A prime example of that is taking place in Malta. So far it had been whispered. In mid-week it was given flesh by Nationalist MEP Simon Busuttil.
He is a main contender to take up the baton when Lawrence Gonzi calls it a day as leader of the Nationalist Party, which is likely to happen not too long after the 2013 general election, whatever the result. He is intelligent and popular, but a bit lightweight in some regards. Evidently, he is bent on correcting that.
He came out with an astonishing attack on the Labour Party over its long-standing friendship with Gaddafi. There can be no doubt such friendship existed right from the day Gaddafi and other colonels removed King Idris in 1969. It expanded when Dom Mintoff’s Labour won the 1971 election. But once more there are two factors that cannot be forgotten.
The first is that when Gaddafi threw his military weight around against Malta over oil prospecting, Mintoff did not delay in standing up to him in Malta’s interest. After that relations were repaired and the friendship resumed. It grew when Karmenu Mifsud Bonnici succeeded Mintoff, especially when he warned Gaddafi of an American rocket attack on him.
The second factor was that, even at that time, when the Nationalists were in opposition, they strove mightily to build good and friendly relations with Gaddafi, in the same manner that they courted the leaders of Communist China. They succeeded, and boasted of the fact.
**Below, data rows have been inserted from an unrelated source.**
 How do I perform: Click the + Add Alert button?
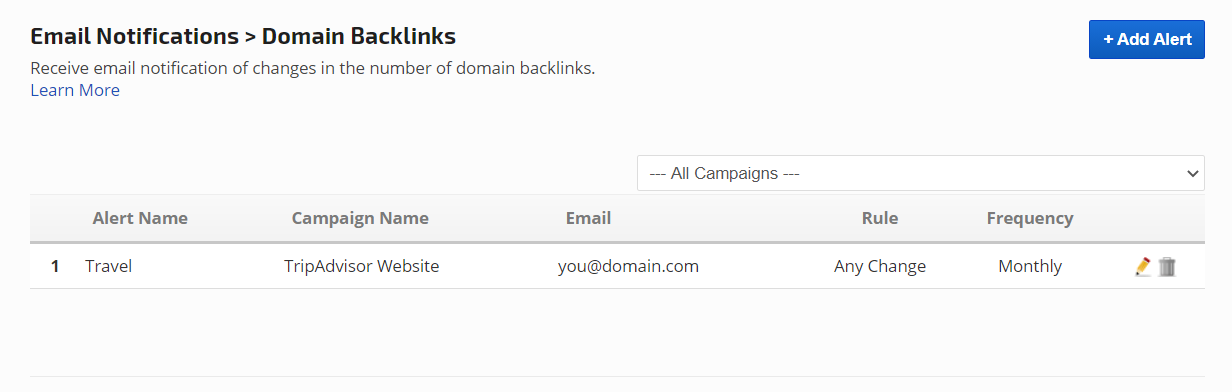1147,39
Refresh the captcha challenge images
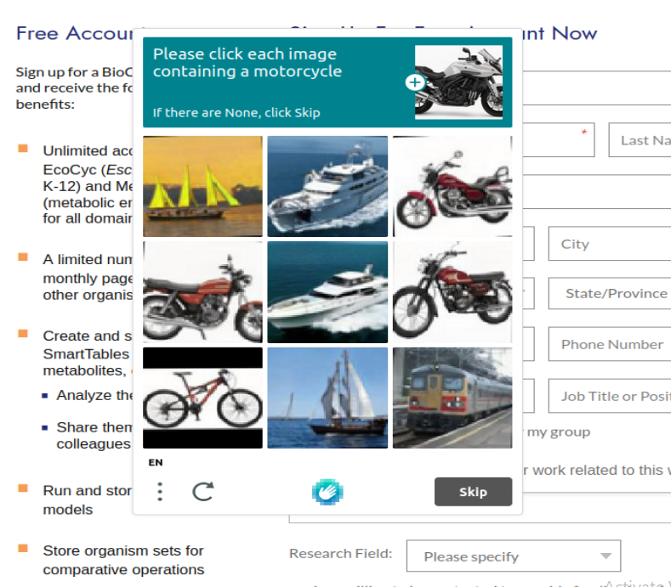The image size is (671, 587). [203, 492]
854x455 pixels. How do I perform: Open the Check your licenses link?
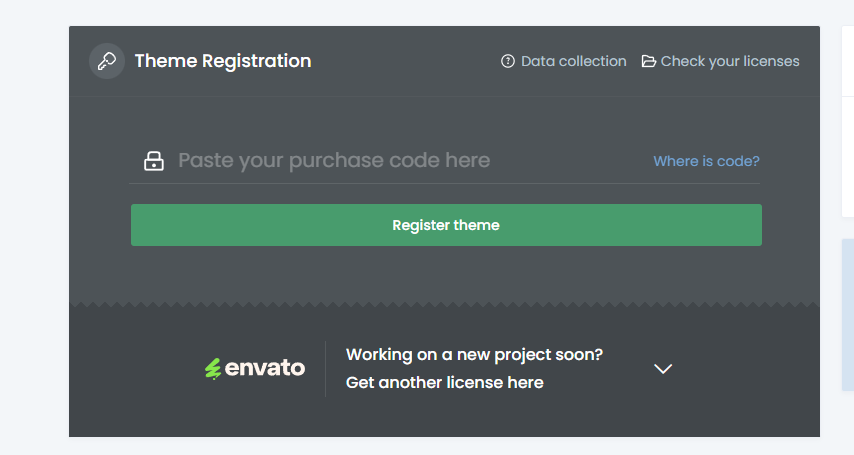coord(730,61)
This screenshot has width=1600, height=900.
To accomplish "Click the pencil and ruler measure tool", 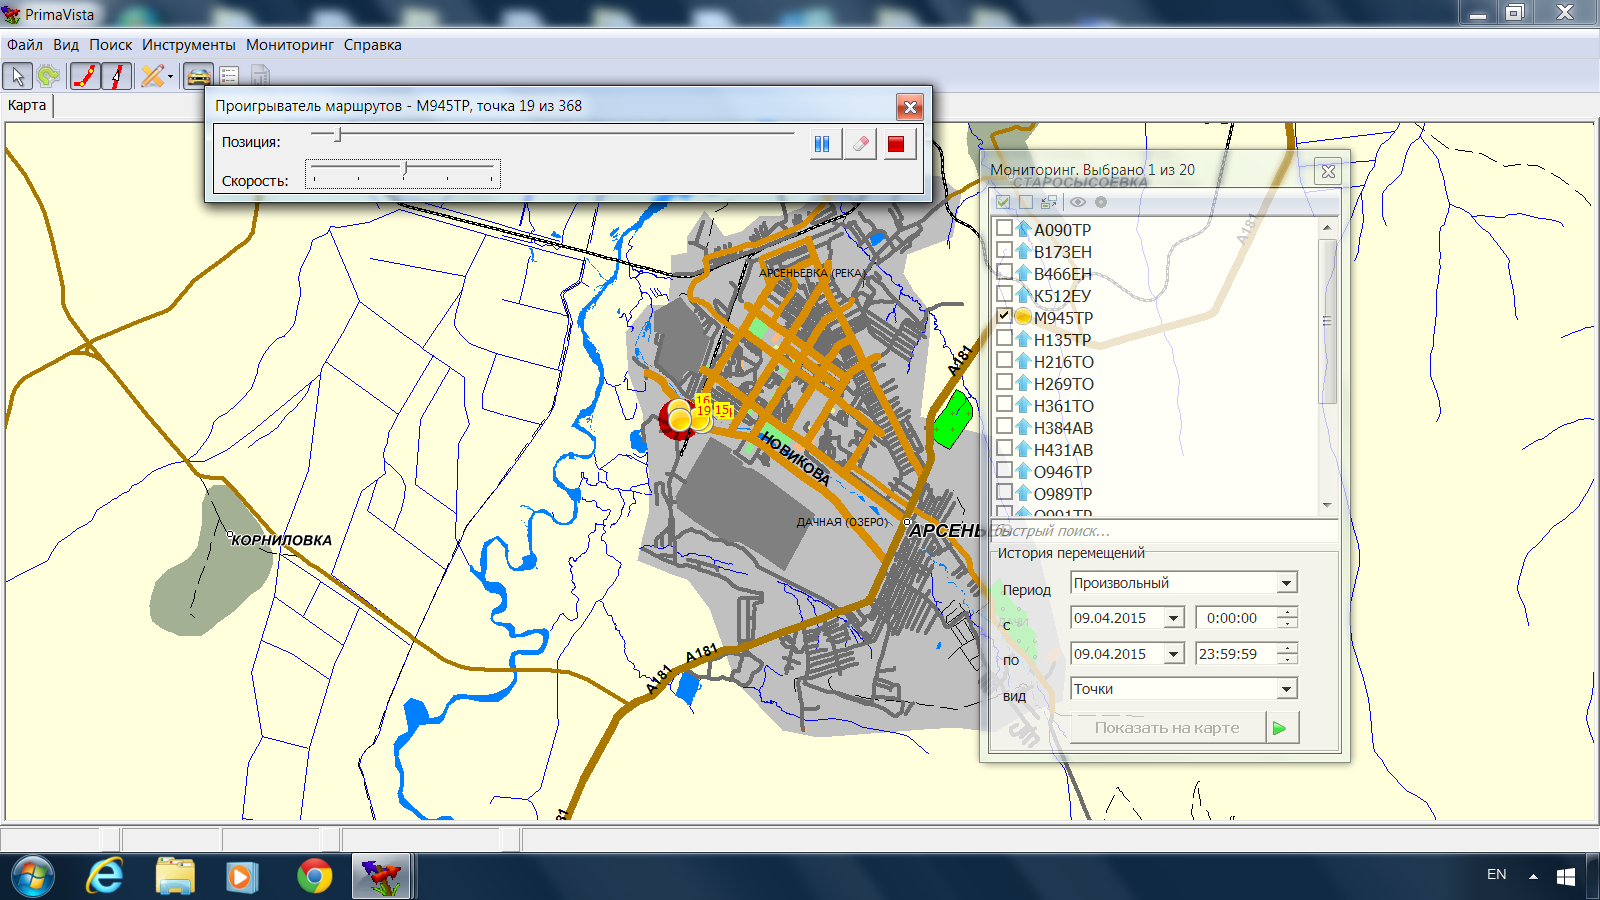I will pyautogui.click(x=152, y=76).
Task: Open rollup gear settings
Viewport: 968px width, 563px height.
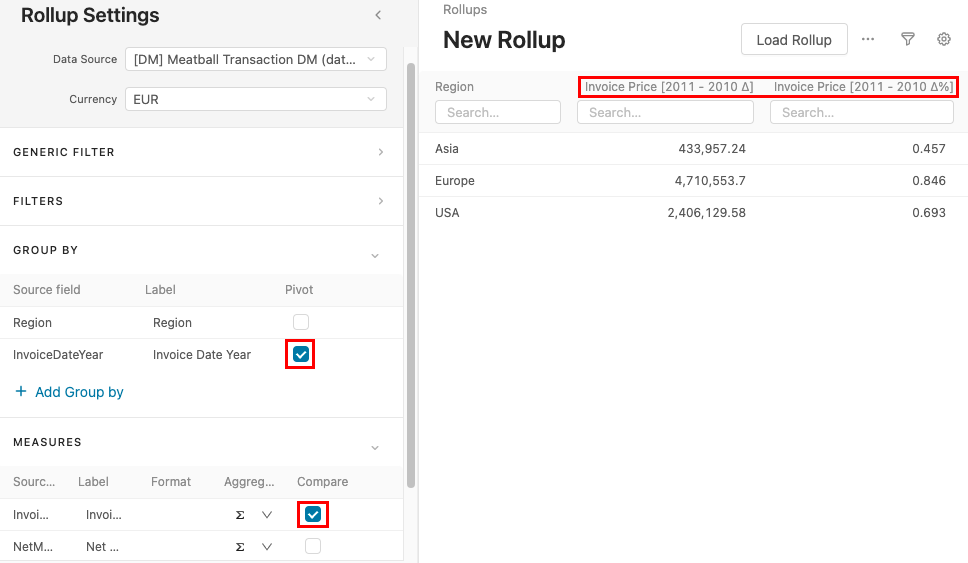Action: point(943,39)
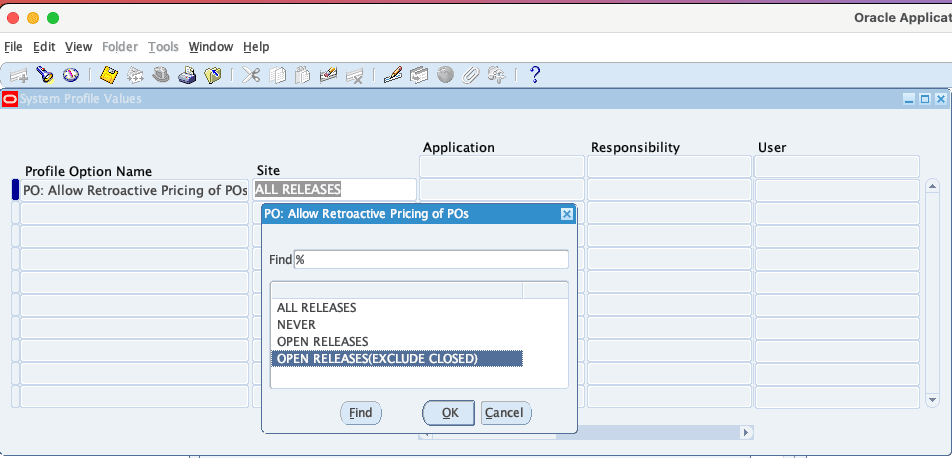952x458 pixels.
Task: Choose OPEN RELEASES(EXCLUDE CLOSED) list entry
Action: point(377,359)
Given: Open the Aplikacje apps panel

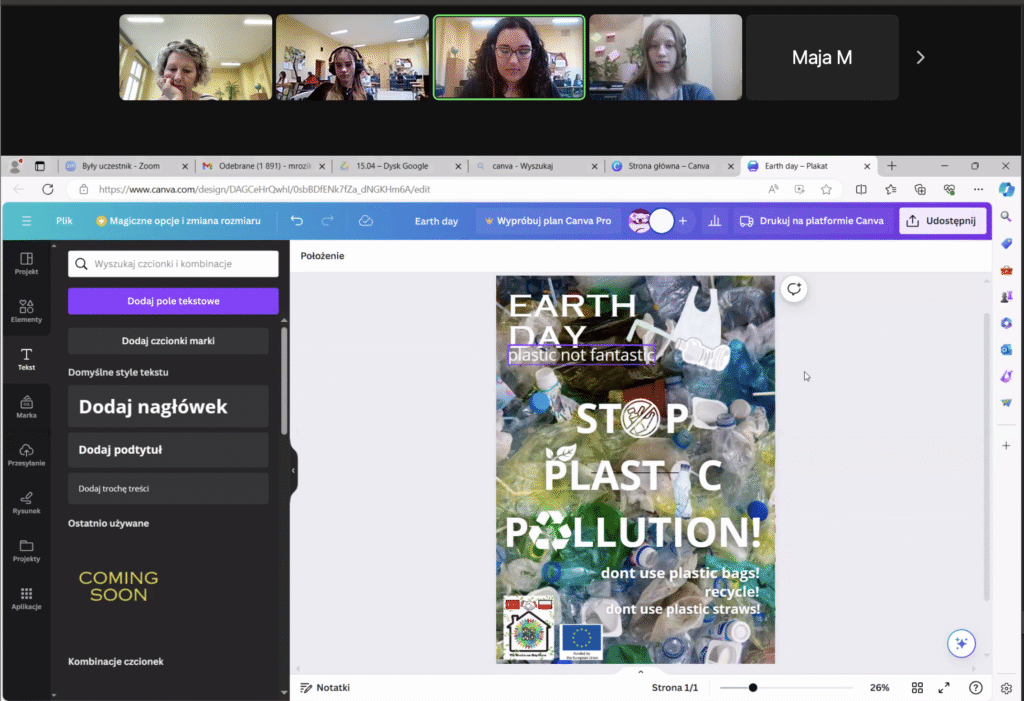Looking at the screenshot, I should 26,598.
When the Nationalists took over the government in May 1987, they bent over backwards to cement and improve those friendly relations.
They have been in office, bar a 22-month break from 1996 to 98, coming on to a quarter century. Their cosiness with the Gaddafi regime was as continuous and linear as could be. The last prime minister to visit Gaddafi before the Libyan uprising began was Lawrence Gonzi.
I am not aware that Gonzi went to Tripoli to tell Gaddafi to take note of the incipient Arab spring, to change his authoritarian ways or to leave office. He went to discuss business.
In terms of seasoned politics, it was as right for the Nationalist government to maintain good relations with Gaddafi as it was for the Labour government. Libya is a geo-political reality. No government can change it. Nor can any government ignore it. Much less be at political odds with its leaders, however reprehensible they were or might be.
The Nationalists know all that. To try to re-write history at this stage would be not merely foolishly opportunistic, but also pathetic and dishonest.